Victoria University scientists and technicians have developed a machine that will sit on the Antarctic ocean floor up to a kilometre below the surface and dig into the sediment.

The vibra-corer, weighing 1.5 tonnes, is designed to fit through a 1.3-metre ice hole with its legs retracted. The legs fold out to support the body when it hits the sea bed hundreds of metres below the ice. Once there, the corer will sink a tube several metres into the sediment and bring the samples back to the surface.

Alex Pyne, of Victoria's Antarctic Research Centre, said he and his colleagues designed the corer because there was no machine available commercially that could do the job. Conventional corers rely on their weight to sink their tubes into the sea-floor mud, but the Antarctic mud is too stiff for such an approach to work. The vibra-corer uses batteries to vibrate the tube into the sea floor.

The group has been working on the design for the past three years, and recently tested the machine successfully from the Petone Wharf.

"We plan to carry out coring at ten sites, using a tractor crane and a hydraulic winch we designed ourselves, with a rope a thousand metres long," says Pyne. "Each coring operation should take about a day --  it takes quite a while to make a hole in the ice, which is about two metres thick."

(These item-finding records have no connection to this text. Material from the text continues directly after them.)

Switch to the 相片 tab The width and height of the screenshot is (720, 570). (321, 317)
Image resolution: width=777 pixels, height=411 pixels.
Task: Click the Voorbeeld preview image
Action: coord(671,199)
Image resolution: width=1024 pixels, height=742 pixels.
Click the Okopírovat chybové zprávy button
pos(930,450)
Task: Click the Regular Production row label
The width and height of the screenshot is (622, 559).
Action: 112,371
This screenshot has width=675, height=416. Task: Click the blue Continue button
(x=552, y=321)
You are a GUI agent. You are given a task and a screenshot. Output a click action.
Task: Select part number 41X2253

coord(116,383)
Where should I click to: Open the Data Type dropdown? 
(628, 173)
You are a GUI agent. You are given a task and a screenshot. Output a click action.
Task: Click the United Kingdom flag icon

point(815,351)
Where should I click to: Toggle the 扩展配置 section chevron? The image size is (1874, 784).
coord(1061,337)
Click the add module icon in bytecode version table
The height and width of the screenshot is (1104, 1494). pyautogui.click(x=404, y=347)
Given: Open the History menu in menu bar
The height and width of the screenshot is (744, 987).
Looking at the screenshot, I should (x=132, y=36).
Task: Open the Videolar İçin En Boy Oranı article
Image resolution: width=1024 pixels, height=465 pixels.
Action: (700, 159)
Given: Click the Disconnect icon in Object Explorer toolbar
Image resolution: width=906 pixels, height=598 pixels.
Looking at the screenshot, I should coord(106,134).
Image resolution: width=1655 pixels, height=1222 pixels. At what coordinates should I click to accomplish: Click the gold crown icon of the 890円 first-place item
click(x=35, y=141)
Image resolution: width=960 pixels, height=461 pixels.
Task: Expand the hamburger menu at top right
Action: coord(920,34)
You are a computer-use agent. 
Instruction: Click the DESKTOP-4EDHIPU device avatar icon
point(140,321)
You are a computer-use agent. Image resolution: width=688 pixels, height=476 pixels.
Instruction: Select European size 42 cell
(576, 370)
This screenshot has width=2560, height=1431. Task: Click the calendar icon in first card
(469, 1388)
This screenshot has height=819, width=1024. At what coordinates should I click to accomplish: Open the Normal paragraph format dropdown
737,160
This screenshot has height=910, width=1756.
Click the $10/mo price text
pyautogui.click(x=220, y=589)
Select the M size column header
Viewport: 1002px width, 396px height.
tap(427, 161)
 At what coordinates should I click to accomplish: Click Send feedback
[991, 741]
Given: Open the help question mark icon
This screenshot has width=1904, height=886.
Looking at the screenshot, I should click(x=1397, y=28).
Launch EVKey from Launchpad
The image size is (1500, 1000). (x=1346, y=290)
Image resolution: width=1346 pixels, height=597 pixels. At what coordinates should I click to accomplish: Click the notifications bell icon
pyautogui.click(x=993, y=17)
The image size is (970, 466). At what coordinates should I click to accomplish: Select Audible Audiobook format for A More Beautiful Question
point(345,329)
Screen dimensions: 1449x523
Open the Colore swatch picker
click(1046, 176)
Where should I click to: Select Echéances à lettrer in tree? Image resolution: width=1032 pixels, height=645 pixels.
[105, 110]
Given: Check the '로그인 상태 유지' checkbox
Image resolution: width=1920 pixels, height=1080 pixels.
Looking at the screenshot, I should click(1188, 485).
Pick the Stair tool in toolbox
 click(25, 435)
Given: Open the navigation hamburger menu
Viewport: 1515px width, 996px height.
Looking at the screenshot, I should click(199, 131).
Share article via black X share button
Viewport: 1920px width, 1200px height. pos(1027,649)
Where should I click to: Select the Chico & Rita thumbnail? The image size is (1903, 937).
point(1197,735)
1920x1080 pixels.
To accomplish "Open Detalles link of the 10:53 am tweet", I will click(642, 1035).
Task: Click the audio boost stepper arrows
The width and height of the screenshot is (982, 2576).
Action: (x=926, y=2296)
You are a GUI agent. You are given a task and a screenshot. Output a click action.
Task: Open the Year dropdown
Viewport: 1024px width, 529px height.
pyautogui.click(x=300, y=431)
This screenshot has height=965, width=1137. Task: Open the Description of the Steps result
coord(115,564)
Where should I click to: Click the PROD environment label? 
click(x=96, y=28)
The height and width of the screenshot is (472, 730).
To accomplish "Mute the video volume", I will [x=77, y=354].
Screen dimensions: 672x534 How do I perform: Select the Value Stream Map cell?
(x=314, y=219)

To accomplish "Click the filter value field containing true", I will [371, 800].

The sediment studies aim to trace the retreat of the Antarctic ice margin over the last 20,000 years. At one time, the MacKay Glacier joined the Ross Sea ice shelf, but it has since retreated.

Once the sediment is analysed -- which could take 2-3 years -- scientists should have a reliable indication of the speed of retreat at the end of the last glaciation.

"Getting some hard data will be an important step forward in developing a model to show what might happen as the climate changes," notes Pyne.

The data can then be used to estimate the effect on the volume of Antarctic ice from past rises in global temperatures, and hence to what extent a future temperature rise could lead to further melting.

After its Antarctic sojourn, the vibra-corer is expected to be used in Wellington Harbour to monitor sedimentation and pollution.

The Antarctic Research Centre staff believe the device has a number of special applications with good commercial potential.